There is scarce published literature regarding post-chemotherapy robotic RPLND. There have been few series published with more than 10 patients [13, 14]. The largest series, that by Singh et al. reported successful outcomes of 13 patients (12 underwent a unilateral template) with no recurrence at 23 months. They did however note 3 patients had persistent chyle leak requiring intervention (lymphangiography for one and surgery for 2). In our post-chemotherapy subset, one patient who underwent concomitant sternotomy and mediastinal resection at robotic RPLND required lymphatic embolization due to ongoing ascites despite low-fat diet and repeated paracenteses. With our data added to the small published post-chemotherapy series this highlights the feasibility of robotic post-chemotherapy RPLND in highly selected patients but large studies with longer follow-up are clearly required.

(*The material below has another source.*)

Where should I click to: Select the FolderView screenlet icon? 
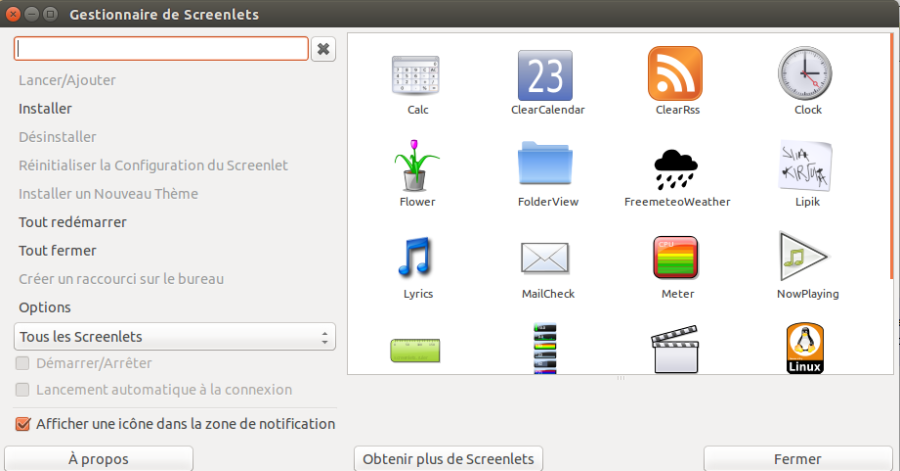click(x=545, y=164)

There is some skepticism regarding robotic RPLND. Recently, Calaway et al. [21] reported a case series of 5 patients referred to Indiana University with recurrent disease following robotic RPLND. One was an in-field recurrence and 4 had unusual recurrence locations. Sheinfeld et al. [24] replied echoing the concerns as the Memorial Sloan-Kettering Cancer Centre group has also seen unusual relapse locations after robotic RPLND. They feel these unusual recurrences are likely underreported. Porter et al. [25] responded suggesting unconventional recurrences are not inherent to the robotic approach.

Indeed there needs to be caution, as with any evolving technique to ensure safety standards [26]. While we do have one case of both in- and out-of-field relapse, we have yet seen the unconventional relapse locations suggested by Calaway. We feel this is something that needs to be tracked and reported by centers performing RPLND and if indeed this is occurring even at centers with high-volume open and robotic RPLND experience, then safety of robotic RPLND should be questioned.

Our study has limitations including the relatively small number of patients, the retrospective nature, that it is a single surgeon experience and the fact it represents highly selected patients. Despite the small numbers, the fact the majority of patients had pathologic disease at RPLND and none received adjuvant chemotherapy means our data is meaningful to oncologic efficacy of robotic RPLND. Furthermore, our series adds to the post-chemotherapy robotic RPLND literature.

Conclusion

In our series of both primary and post-chemotherapy bilateral robotic RPLND we observed that it can be performed safely and with at least short-term oncologic efficacy without the need for adjuvant chemotherapy. Long-term follow-up of series such as ours, enriched with patients with viable disease and/or teratoma, and not treated with adjuvant chemotherapy is required. Our series also highlights the importance of these cases being treated at centers experienced with the nuances of testis cancer care, and in particular with both open and robotic RPLND.